Continued easing of regulations
The most frequent suggestion was to continue telehealth reimbursement and relaxed regulations. “It would be a shame,” one respondent said, “to again implement the limitations.” Beyond continuation of eased regulations, some respondents took it a step further and advocated for changed regulations. One respondent suggested, “Let’s change the previous regulations to facilitate the use of telehealth by non-licensed professionals such as recovery coaches, case managers and counselors.” Another echoed this, saying that “we need to continue to allow bachelor level and recovery support services staff to use telehealth post-pandemic.”
Investing in broadband infrastructure and institutional support
Another popular suggestion was to invest in expanding access to infrastructure in rural areas to increase access to telehealth services. “Internet service providers need to MAJORLY step up availability and affordability of internet services in rural areas,” one respondent said. Meanwhile, another provider noted that ensuring equitable access to care would require large-scale changes. “These barriers,” they said, “are too large for our non-profit agency to address.” Institutional support was also viewed as critical. Multiple providers expressed a desire for more training, technical support, and equipment for staff, as well as increased security and improvement of telehealth platforms.
Combining telehealth and in-person care
Finally, several respondents explained that they intended to continue using a combination of telehealth and in-person care after the end of the COVID-19 pandemic. Many providers shared their perspective that although they do not prefer telehealth to in-person care, it should continue as an option for clients. However, it was commonly acknowledged that the ability to offer a hybrid combined model would depend on reimbursement.
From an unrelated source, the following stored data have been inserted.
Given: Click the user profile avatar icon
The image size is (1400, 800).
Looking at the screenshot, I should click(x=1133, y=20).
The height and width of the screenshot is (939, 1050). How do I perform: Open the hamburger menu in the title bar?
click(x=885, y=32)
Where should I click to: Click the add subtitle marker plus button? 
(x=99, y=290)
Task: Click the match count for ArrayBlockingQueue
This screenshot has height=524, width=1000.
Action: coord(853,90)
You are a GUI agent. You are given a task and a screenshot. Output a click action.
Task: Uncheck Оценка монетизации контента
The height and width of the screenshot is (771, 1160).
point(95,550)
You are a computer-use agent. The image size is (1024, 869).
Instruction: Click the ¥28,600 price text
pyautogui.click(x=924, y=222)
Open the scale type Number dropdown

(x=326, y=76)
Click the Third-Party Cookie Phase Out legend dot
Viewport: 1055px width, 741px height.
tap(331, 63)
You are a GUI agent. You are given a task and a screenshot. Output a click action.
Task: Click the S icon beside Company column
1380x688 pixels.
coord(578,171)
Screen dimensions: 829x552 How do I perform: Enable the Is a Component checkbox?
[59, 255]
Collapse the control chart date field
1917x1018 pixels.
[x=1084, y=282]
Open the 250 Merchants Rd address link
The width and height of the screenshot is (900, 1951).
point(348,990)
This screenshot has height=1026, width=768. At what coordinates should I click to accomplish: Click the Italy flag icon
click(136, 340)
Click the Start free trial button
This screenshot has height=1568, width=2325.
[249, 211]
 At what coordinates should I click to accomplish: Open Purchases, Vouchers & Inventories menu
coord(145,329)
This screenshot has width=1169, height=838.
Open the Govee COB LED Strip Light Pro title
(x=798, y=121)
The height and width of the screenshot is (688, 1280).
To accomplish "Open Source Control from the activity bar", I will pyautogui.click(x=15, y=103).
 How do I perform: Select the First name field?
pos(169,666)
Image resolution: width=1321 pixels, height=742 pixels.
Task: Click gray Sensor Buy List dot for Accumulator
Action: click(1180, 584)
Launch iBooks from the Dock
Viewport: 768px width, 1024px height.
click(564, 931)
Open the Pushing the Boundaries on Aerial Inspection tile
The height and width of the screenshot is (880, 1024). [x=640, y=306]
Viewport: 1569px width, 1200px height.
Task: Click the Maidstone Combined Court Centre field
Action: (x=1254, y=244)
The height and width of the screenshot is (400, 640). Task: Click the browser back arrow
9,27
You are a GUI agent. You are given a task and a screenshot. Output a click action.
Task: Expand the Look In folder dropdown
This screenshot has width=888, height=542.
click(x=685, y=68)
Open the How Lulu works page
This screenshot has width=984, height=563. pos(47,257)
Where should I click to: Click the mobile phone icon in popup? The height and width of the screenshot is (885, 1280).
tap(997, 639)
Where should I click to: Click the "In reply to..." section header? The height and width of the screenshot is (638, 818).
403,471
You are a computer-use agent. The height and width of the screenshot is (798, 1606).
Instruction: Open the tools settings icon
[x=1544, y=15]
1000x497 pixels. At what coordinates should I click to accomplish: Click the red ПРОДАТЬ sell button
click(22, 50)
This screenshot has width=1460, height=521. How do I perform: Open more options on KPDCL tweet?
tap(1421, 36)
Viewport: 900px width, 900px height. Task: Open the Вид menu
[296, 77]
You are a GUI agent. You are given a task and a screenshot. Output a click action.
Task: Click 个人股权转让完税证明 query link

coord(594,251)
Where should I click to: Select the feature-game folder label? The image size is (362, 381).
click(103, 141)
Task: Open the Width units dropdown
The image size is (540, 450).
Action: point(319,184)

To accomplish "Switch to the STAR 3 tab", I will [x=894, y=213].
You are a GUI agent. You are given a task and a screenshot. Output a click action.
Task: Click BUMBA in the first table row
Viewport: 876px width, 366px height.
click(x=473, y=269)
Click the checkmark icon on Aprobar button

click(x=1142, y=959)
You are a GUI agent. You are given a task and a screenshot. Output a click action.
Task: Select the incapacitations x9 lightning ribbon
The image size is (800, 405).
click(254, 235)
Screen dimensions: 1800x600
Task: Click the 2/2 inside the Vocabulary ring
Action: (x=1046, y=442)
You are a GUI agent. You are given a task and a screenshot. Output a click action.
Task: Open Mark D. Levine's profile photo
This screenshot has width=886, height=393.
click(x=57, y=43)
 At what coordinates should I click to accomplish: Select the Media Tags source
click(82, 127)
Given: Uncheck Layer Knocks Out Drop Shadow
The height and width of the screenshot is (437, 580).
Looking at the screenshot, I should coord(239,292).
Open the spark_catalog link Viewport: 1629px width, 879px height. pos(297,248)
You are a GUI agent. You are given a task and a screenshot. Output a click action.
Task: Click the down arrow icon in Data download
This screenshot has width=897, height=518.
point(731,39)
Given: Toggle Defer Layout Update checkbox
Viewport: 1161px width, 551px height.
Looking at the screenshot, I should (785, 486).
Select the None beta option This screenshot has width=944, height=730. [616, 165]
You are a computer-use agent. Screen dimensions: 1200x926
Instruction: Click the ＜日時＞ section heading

As an example, one respondent wanted their care model to integrate telehealth, but explained that “without reimbursement ability, it is not an option at all.”
One respondent took it a step further and argued that telehealth should be viewed as a key part of the future of treatment, explaining: “I think it’s time to not see telehealth only as an alternative in times of urgent need, but rather as a necessity that requires thorough training, development of sound policies and implementation of secure telehealth systems.”